Artinya tidak berani mendahului Rasūlullāh shallallāhu 'alayhi wa sallam dalam hal keyakinan, ucapan maupun perbuatan, sehingga meskipun kita menghormati ulama pada kedudukannya yang mulia, tapi jangan sampai pendapat ulama itu lancang mendahului pendapat Rasūlullāh shallallāhu 'alayhi wa sallam. Atau membenarkan keyakinan dari orang-orang yang berilmu yang keyakinan ini bertentangan dengan keyakinan Rasūlullāh shallallāhu 'alayhi wa sallam, atau ucapan yang boleh berbeda dengan ucapan Rasūlullāh shallallāhu 'alayhi wa sallam, atau dari perbuatan amaliah ibadah dari seorang yang kita anggap berilmu yang bertentangan dengan Rasūlullāh shallallāhu 'alayhi wa sallam.

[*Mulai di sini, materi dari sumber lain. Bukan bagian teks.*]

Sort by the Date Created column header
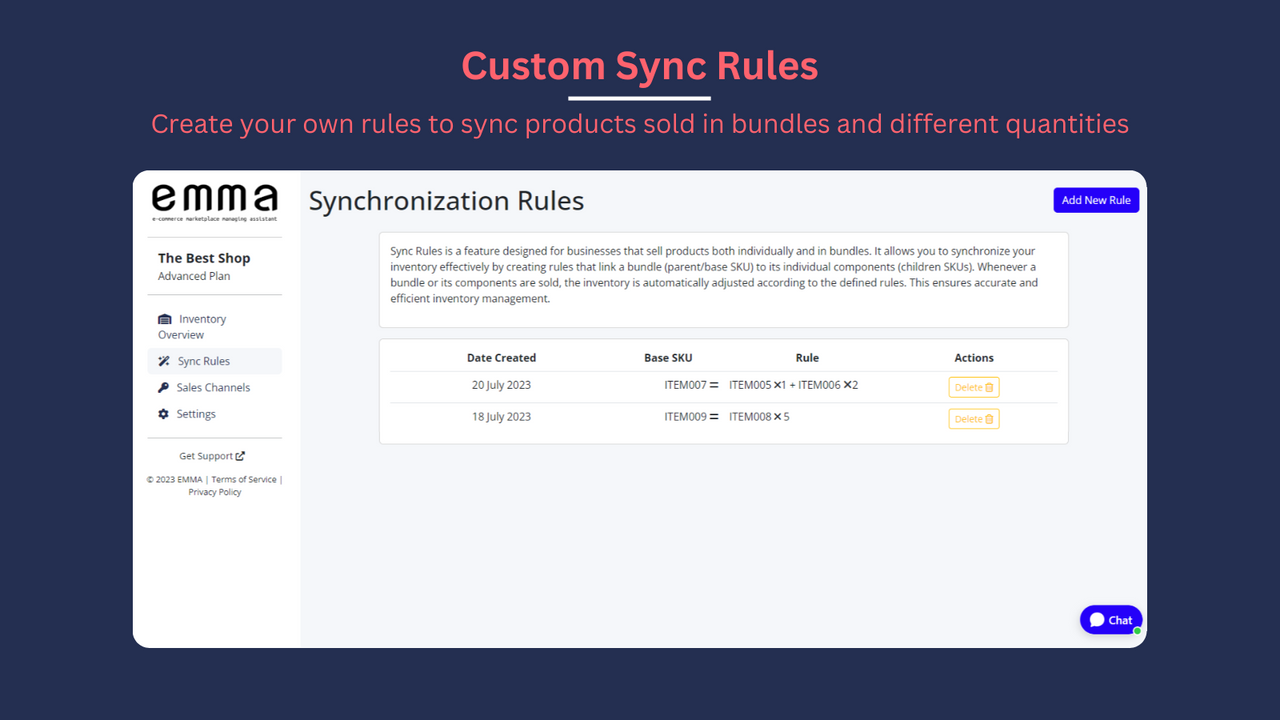This screenshot has height=720, width=1280. coord(501,357)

Sehingga tidak akan sempurna, tidak akan salim hati ini, sampai kita betul-betul menjadikan Allah satu-satunya dalam tujuan kita beribadah dan menjadikan Rasūlullāh shallallāhu 'alayhi wa sallam satu-satu nya dalam panutan.
Oleh karenanya Imam Syafi’i rahimahullahu ta’ala, meski banyak dicintai, diikuti madzhabnya, tapi beliau tetap menganjurkan bagi siapa saja yang mendapati ucapanya bertentangan dengan sabda Rasūlullāh shallallāhu 'alayhi wa sallam, untuk mengikuti sabda Rasūlullāh shallallāhu 'alayhi wa sallam.
Imam Syafi’i berkata:
من استبانت له سنة رسول الله فلا يحل له أن يدعها لقول أحد
“Barang siapa yang telah jelas baginya sunnah Rasūlullāh shallallāhu 'alayhi wa sallam (hadits-hadits Rasūlullāh shallallāhu 'alayhi wa sallam) {menganjurkan demikian, mewajibkan perbuatan demikian, kemudian dia dapati ada ucapan ulama atau seorang alim atau siapa pun yang bertentangan dengan sunnah Rasūlullāh shallallāhu 'alayhi wa sallam ini}, maka tidak halal baginya untuk meninggalkan sunnah Rasūlullāh shallallāhu 'alayhi wa sallam karena mengikuti ucapan seseorang sealim apapun”.
Kalau jelas-jelas bertentangan secara nash dengan hadits Rasūlullāh shallallāhu 'alayhi wa sallam, maka ucapan seseorang itu harus ditinggalkan. Demikian pula para ulama ahlus sunnah yang lainnya, Imam Abu Hanifah, Imam Ahmad bin Hambal, Imam Malik bin Anas, rahimahumullahu ta’ala jamiian (semoga Allāh Subhānahu wa Ta'āla merahmati mereka semua). Maka mereka pasti menyarankan, tatkala ucapan mereka bertentangan dengan sabda Rasūlullāh shallallāhu 'alayhi wa sallam ataupun bertentangan dengan firman Allāh Subhānahu wa Ta'āla , pasti menganjurkan untuk mendahulukan firman Allah dan sabda Rasūlullāh shallallāhu 'alayhi wa sallam.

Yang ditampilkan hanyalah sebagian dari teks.